Give back all the records exactly, keeping every line whole.
********************
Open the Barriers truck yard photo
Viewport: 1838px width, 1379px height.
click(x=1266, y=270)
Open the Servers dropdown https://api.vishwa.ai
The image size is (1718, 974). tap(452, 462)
********************
Answer for this exercise:
Open the Barriers truck yard photo
Viewport: 1838px width, 1379px height.
click(x=1266, y=270)
Open the Servers dropdown https://api.vishwa.ai
The image size is (1718, 974). tap(452, 462)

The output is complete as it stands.